Gold and other hard assets are rallying as the dollar weakens, but bitcoin remains muted, reflecting its status as a liquidity-sensitive risk asset rather than a traditional hedge.
The Dollar Index (DXY) has dropped roughly 10% over the past year. Historically, BTC tends to rise alongside a weaker dollar, yet bitcoin has fallen 13% in the same period, while the broader CoinDesk 20 index (CD20) declined 28%, according to CoinDesk data.
J.P. Morgan Private Bank says the difference this time lies in the nature of the dollar’s slide. “The recent dollar decline isn’t about growth or monetary policy changes,” said Yuxuan Tang, the bank’s head of macro strategy in Asia. “Interest rate differentials have actually moved in the USD’s favor since the start of the year. What we’re seeing now, much like last April, is a USD selloff driven primarily by flows and sentiment.”
The bank expects the dollar’s weakness to be temporary, stabilizing as the U.S. economy picks up. Gold and other hard assets have benefited from the decline, while bitcoin remains range-bound, suggesting the crypto market does not view this as a durable macro shift.

Work task A: In the article about bitcoin and the weakening dollar, copy word for word the passage that begins at the words "The bank expects" and stops after the words "durable macro shift.".
Work task B: According to the article about bitcoin and the weakening dollar, how much did the CoinDesk 20 index decline over the past year?

Information given:
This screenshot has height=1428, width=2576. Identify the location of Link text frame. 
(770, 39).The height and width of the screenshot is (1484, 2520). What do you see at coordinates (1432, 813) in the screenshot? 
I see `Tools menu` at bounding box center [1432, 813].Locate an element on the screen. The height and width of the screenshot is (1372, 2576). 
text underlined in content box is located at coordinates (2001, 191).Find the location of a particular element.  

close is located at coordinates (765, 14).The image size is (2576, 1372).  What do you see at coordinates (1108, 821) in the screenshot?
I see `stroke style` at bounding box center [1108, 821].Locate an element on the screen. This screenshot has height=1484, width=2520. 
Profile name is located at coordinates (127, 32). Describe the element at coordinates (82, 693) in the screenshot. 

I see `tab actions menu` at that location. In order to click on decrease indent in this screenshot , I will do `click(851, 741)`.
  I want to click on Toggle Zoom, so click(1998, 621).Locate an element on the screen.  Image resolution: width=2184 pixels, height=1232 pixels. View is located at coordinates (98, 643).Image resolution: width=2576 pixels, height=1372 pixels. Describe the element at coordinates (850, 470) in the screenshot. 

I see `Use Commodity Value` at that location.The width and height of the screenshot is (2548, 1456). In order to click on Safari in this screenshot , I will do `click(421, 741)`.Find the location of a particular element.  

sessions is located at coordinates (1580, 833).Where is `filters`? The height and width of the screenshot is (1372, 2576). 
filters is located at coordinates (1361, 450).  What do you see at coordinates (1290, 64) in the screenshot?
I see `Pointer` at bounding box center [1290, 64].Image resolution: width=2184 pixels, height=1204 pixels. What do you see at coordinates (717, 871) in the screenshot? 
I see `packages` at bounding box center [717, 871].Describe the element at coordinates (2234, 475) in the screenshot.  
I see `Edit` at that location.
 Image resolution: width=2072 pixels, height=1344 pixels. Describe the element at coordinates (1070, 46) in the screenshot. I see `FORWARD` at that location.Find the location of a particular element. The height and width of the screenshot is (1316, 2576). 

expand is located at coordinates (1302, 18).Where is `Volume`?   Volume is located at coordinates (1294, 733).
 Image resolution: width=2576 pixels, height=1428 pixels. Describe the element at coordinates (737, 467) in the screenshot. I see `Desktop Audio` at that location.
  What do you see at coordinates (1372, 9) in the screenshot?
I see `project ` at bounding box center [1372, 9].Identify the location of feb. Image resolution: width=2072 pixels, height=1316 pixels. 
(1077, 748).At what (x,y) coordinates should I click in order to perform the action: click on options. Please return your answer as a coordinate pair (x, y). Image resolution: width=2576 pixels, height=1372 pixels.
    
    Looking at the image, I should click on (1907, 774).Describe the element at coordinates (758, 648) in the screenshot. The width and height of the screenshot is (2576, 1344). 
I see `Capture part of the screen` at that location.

Answer box A:
The bank expects the dollar’s weakness to be temporary, stabilizing as the U.S. economy picks up. Gold and other hard assets have benefited from the decline, while bitcoin remains range-bound, suggesting the crypto market does not view this as a durable macro shift.

Answer box B: It declined 28%.